Records for the task section start
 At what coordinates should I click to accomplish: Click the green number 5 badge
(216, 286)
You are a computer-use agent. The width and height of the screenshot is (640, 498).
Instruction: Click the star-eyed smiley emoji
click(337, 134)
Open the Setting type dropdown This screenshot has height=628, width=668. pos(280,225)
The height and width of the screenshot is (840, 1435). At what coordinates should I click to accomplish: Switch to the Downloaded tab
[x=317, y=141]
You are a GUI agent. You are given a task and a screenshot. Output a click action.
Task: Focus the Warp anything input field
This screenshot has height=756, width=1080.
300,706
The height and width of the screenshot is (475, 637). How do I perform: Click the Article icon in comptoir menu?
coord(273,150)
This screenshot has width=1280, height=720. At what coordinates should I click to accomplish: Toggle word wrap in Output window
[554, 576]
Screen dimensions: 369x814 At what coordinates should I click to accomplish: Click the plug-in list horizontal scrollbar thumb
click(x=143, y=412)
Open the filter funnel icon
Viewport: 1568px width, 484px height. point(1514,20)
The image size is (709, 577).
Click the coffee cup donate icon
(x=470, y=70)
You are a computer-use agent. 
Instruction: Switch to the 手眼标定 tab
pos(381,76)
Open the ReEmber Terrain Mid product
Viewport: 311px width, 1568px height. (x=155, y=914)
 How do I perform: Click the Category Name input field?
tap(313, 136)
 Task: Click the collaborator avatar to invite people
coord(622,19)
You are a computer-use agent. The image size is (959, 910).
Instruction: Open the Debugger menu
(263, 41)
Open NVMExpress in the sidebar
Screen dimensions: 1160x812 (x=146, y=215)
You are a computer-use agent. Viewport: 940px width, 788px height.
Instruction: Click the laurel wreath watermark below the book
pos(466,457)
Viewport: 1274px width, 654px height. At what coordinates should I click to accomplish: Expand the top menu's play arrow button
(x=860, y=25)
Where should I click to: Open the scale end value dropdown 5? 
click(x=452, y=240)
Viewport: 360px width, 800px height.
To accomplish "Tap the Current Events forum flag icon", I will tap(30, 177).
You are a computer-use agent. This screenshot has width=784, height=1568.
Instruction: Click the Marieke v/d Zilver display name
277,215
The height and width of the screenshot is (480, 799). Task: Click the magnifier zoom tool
Records for the task section end
Task to complete -
Wherever a line above contains the string "computer", copy that line.

Solution for this problem -
You are a computer-use agent. The width and height of the screenshot is (640, 498).
You are a computer-use agent. 
You are a computer-use agent. The image size is (959, 910).
You are a computer-use agent. Viewport: 940px width, 788px height.
You are a computer-use agent. This screenshot has width=784, height=1568.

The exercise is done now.